Sunday, December 11, 2005

Explosions: Hemel Hempstead, Flixborough, Chernobyl

Large explosions at fuel depot north of London

11 December 2005: A series of explosions and a massive fire erupted at a fuel depot north of London before dawn on 11 December and sent a large column of black smoke into the sky, witnesses said.

"There was an explosion in the vicinity of Buncefield depot at about 6:04 a.m. British time, a Hertfordshire police spokeswoman said.

The Buncefield oil depot supplies petrol and fuel oils for a large part of southeast England. Oil is brought to the depot, near the town of Hemel Hempstead, in an underground pipeline from tankers unloading on Britain's east coast.

Several other witnesses reported a series of explosions.


1974 Flixborough UK.

The Flixborough disaster was an explosion at a chemical plant next to Flixborough near Scunthorpe, North Lincolnshire, in the UK, on 1 June 1974. 28 people were killed.

The chemical plant was owned by Nypro.

Two months before the explosion, a leak was discovered in a reactor. A temporary pipe was installed to bypass the faulty reactor. This allowed continued operation of the plant while repairs were made.

The temporary pipe broke. The bypass had been designed by engineers who were not experienced in high-pressure pipework. The bypass was inadequately tested. The bypass was mounted on temporary scaffolding poles that allowed the pipe to twist under pressure.
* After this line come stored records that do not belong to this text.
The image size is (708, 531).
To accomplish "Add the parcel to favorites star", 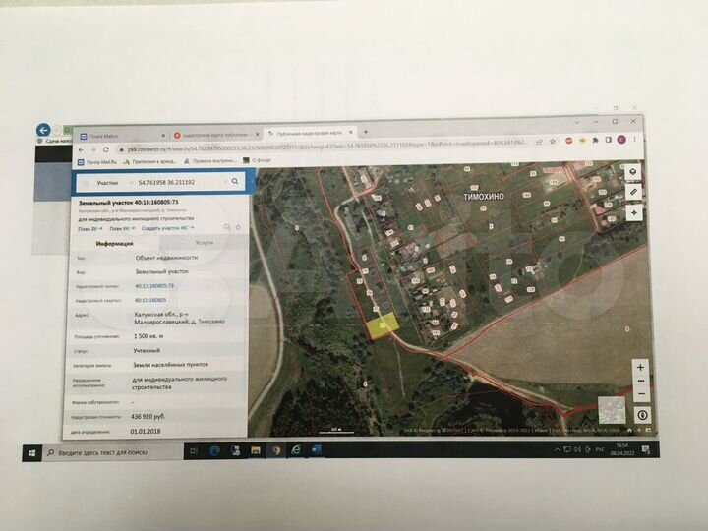I will (x=237, y=227).
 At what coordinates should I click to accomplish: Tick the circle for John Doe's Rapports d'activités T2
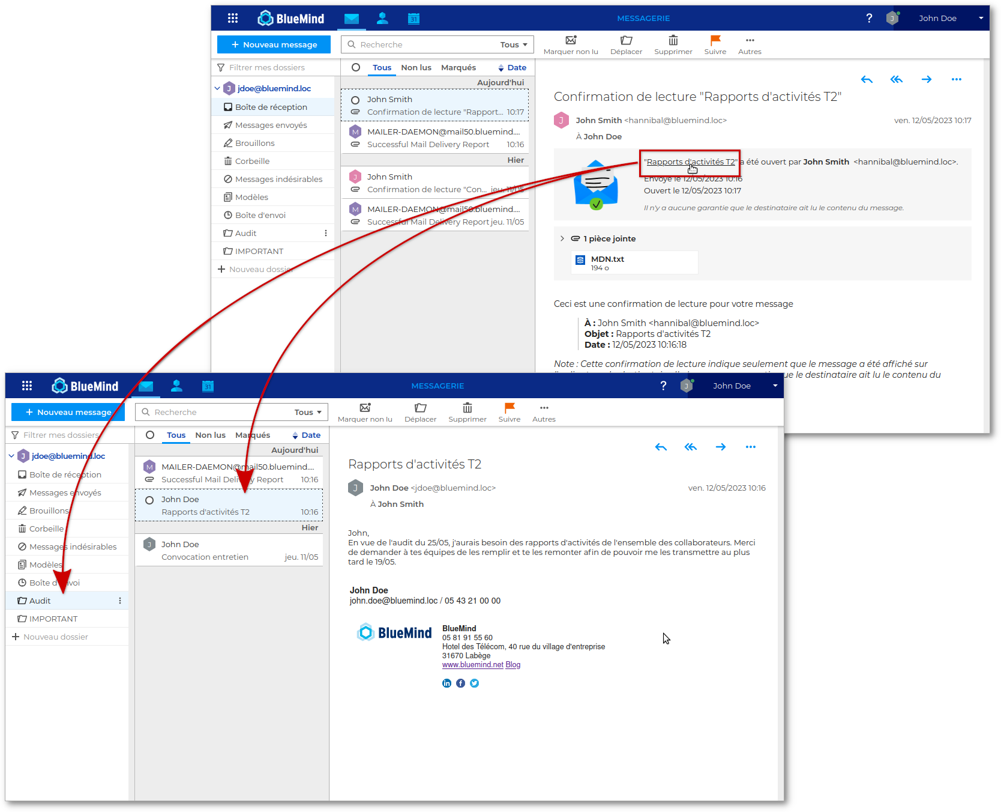[149, 500]
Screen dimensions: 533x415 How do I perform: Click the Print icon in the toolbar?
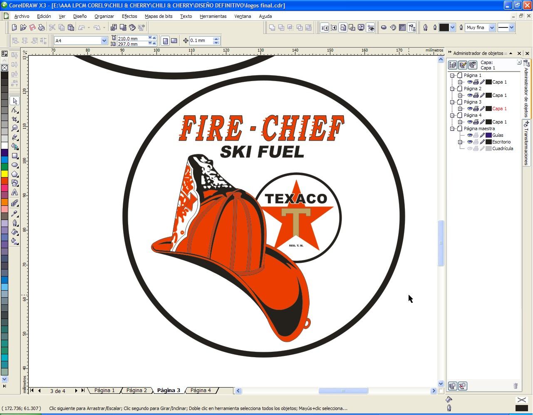[x=42, y=27]
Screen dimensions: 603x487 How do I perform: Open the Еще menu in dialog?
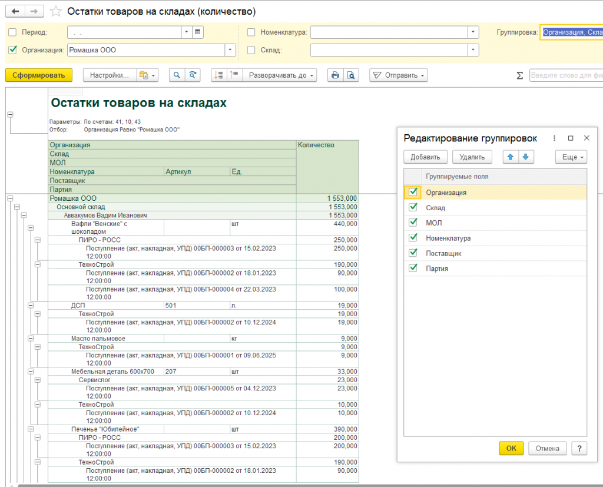[571, 157]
In 1986 the World's worst nuclear power accident occurred at Chernobyl in the Ukraine. The Chernobyl nuclear power plant had 4 reactors and whilst testing reactor number 4 numerous safety procedures were disregarded.

Scottish farms still contaminated by Chernobyl fallout - [Sunday ...

NEARLY 20 years after the Chernobyl reactor in Ukraine exploded and showered Europe with radioactivity, farms in Scotland are still paying the price.

Eleven farms covering 11,300 hectares in Ayrshire and the central belt are still so contaminated by the accident that their sheep are considered unsafe to eat.

The concentrations of caesium-137 from Chernobyl in the animals exceed the safety limit of 1000 becquerels of radioactivity per kilogram. Farmers have to mark radioactive sheep with indelible paint, and can’t have them slaughtered for food until they fall below the limit.

The revelation came in response to questions asked in the Scottish parliament by the Scottish National Party chairman, Bruce Crawford MSP. “After all these years, Scotland is still suffering the after-effects of Chernobyl,” he told the Sunday Herald.

“In these circumstances it is utterly ludicrous that the Blair government seems intent on foisting a new generation of nuclear power stations on this country. We must learn the lessons of last century and must not repeat past mistakes.

“No matter how much technology might have improved, radioactive waste is still produced, leaving a deadly inheritance for hundreds of thousands of years,” he said.